▶ **DATA FOR THE TASK**:
______

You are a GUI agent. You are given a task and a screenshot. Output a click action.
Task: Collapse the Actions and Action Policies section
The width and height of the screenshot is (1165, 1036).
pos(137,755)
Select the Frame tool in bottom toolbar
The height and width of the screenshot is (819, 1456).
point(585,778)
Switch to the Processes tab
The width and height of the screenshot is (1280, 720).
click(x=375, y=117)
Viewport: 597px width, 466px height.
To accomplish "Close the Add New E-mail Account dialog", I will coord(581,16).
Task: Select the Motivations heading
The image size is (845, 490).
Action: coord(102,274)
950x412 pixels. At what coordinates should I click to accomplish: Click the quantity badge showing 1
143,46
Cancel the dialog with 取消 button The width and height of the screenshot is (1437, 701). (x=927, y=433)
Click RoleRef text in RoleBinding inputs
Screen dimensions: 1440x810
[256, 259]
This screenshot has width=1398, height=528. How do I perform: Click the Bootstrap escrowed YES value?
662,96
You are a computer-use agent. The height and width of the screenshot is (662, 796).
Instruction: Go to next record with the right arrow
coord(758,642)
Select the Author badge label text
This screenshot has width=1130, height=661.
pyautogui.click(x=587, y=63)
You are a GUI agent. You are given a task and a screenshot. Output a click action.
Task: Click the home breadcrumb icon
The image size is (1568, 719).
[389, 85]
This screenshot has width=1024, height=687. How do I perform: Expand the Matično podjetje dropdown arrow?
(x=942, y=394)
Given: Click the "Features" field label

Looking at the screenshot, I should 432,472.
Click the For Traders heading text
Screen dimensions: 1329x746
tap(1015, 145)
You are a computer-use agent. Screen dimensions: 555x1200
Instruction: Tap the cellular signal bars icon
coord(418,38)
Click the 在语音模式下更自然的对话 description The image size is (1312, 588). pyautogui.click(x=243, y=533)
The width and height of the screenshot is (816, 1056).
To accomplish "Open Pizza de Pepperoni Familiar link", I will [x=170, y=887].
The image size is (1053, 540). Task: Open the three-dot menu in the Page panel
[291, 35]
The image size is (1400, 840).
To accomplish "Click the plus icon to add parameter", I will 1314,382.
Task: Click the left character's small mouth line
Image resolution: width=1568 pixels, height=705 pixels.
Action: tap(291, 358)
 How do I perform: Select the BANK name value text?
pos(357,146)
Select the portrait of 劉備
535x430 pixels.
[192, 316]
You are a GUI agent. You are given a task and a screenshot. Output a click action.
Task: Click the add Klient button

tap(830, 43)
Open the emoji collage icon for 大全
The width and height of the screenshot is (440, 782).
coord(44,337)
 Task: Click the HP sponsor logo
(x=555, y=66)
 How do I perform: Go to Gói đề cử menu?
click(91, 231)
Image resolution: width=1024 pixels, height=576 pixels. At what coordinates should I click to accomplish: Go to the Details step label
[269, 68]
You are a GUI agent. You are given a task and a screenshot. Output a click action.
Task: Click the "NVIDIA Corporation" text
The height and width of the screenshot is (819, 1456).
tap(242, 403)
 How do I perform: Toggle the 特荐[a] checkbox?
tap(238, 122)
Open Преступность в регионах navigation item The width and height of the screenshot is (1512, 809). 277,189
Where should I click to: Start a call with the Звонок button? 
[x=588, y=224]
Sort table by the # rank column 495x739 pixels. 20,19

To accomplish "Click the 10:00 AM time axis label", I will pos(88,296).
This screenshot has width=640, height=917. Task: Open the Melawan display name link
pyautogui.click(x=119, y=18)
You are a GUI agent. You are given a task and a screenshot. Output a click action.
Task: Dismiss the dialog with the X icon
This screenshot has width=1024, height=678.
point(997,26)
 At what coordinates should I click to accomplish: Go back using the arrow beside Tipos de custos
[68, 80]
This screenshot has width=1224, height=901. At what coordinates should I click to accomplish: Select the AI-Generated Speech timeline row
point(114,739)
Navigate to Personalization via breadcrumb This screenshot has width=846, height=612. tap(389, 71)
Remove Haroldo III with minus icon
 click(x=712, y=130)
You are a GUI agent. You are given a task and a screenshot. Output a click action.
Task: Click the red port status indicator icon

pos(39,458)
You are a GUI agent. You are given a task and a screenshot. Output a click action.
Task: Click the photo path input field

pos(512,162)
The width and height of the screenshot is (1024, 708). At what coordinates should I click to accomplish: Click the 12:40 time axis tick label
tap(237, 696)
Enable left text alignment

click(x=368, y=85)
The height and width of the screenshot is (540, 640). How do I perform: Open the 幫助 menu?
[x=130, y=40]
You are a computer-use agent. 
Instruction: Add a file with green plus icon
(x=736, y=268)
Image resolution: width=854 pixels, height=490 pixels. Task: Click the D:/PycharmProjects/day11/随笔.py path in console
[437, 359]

______

▶ **TASK OBJECTIVE**:
Please output all the lines above exactly as given.

▶ **ANSWER SECTION**:
You are a GUI agent. You are given a task and a screenshot. Output a click action.
Task: Collapse the Actions and Action Policies section
The width and height of the screenshot is (1165, 1036).
pos(137,755)
Select the Frame tool in bottom toolbar
The height and width of the screenshot is (819, 1456).
point(585,778)
Switch to the Processes tab
The width and height of the screenshot is (1280, 720).
click(x=375, y=117)
Viewport: 597px width, 466px height.
To accomplish "Close the Add New E-mail Account dialog", I will coord(581,16).
Task: Select the Motivations heading
The image size is (845, 490).
Action: coord(102,274)
950x412 pixels. At what coordinates should I click to accomplish: Click the quantity badge showing 1
143,46
Cancel the dialog with 取消 button The width and height of the screenshot is (1437, 701). (x=927, y=433)
Click RoleRef text in RoleBinding inputs
Screen dimensions: 1440x810
[256, 259]
This screenshot has width=1398, height=528. How do I perform: Click the Bootstrap escrowed YES value?
662,96
You are a computer-use agent. The height and width of the screenshot is (662, 796).
Instruction: Go to next record with the right arrow
coord(758,642)
Select the Author badge label text
This screenshot has width=1130, height=661.
pyautogui.click(x=587, y=63)
You are a GUI agent. You are given a task and a screenshot. Output a click action.
Task: Click the home breadcrumb icon
The image size is (1568, 719).
[389, 85]
This screenshot has width=1024, height=687. How do I perform: Expand the Matično podjetje dropdown arrow?
(x=942, y=394)
Given: Click the "Features" field label

Looking at the screenshot, I should 432,472.
Click the For Traders heading text
Screen dimensions: 1329x746
tap(1015, 145)
You are a computer-use agent. Screen dimensions: 555x1200
Instruction: Tap the cellular signal bars icon
coord(418,38)
Click the 在语音模式下更自然的对话 description The image size is (1312, 588). pyautogui.click(x=243, y=533)
The width and height of the screenshot is (816, 1056).
To accomplish "Open Pizza de Pepperoni Familiar link", I will [x=170, y=887].
The image size is (1053, 540). Task: Open the three-dot menu in the Page panel
[291, 35]
The image size is (1400, 840).
To accomplish "Click the plus icon to add parameter", I will 1314,382.
Task: Click the left character's small mouth line
Image resolution: width=1568 pixels, height=705 pixels.
Action: tap(291, 358)
 How do I perform: Select the BANK name value text?
pos(357,146)
Select the portrait of 劉備
535x430 pixels.
[192, 316]
You are a GUI agent. You are given a task and a screenshot. Output a click action.
Task: Click the add Klient button

tap(830, 43)
Open the emoji collage icon for 大全
The width and height of the screenshot is (440, 782).
coord(44,337)
 Task: Click the HP sponsor logo
(x=555, y=66)
 How do I perform: Go to Gói đề cử menu?
click(91, 231)
Image resolution: width=1024 pixels, height=576 pixels. At what coordinates should I click to accomplish: Go to the Details step label
[269, 68]
You are a GUI agent. You are given a task and a screenshot. Output a click action.
Task: Click the "NVIDIA Corporation" text
The height and width of the screenshot is (819, 1456).
tap(242, 403)
 How do I perform: Toggle the 特荐[a] checkbox?
tap(238, 122)
Open Преступность в регионах navigation item The width and height of the screenshot is (1512, 809). 277,189
Where should I click to: Start a call with the Звонок button? 
[x=588, y=224]
Sort table by the # rank column 495x739 pixels. 20,19

To accomplish "Click the 10:00 AM time axis label", I will pos(88,296).
This screenshot has width=640, height=917. Task: Open the Melawan display name link
pyautogui.click(x=119, y=18)
You are a GUI agent. You are given a task and a screenshot. Output a click action.
Task: Dismiss the dialog with the X icon
This screenshot has width=1024, height=678.
point(997,26)
 At what coordinates should I click to accomplish: Go back using the arrow beside Tipos de custos
[68, 80]
This screenshot has width=1224, height=901. At what coordinates should I click to accomplish: Select the AI-Generated Speech timeline row
point(114,739)
Navigate to Personalization via breadcrumb This screenshot has width=846, height=612. tap(389, 71)
Remove Haroldo III with minus icon
 click(x=712, y=130)
You are a GUI agent. You are given a task and a screenshot. Output a click action.
Task: Click the red port status indicator icon

pos(39,458)
You are a GUI agent. You are given a task and a screenshot. Output a click action.
Task: Click the photo path input field

pos(512,162)
The width and height of the screenshot is (1024, 708). At what coordinates should I click to accomplish: Click the 12:40 time axis tick label
tap(237, 696)
Enable left text alignment

click(x=368, y=85)
The height and width of the screenshot is (540, 640). How do I perform: Open the 幫助 menu?
[x=130, y=40]
You are a computer-use agent. 
Instruction: Add a file with green plus icon
(x=736, y=268)
Image resolution: width=854 pixels, height=490 pixels. Task: Click the D:/PycharmProjects/day11/随笔.py path in console
[437, 359]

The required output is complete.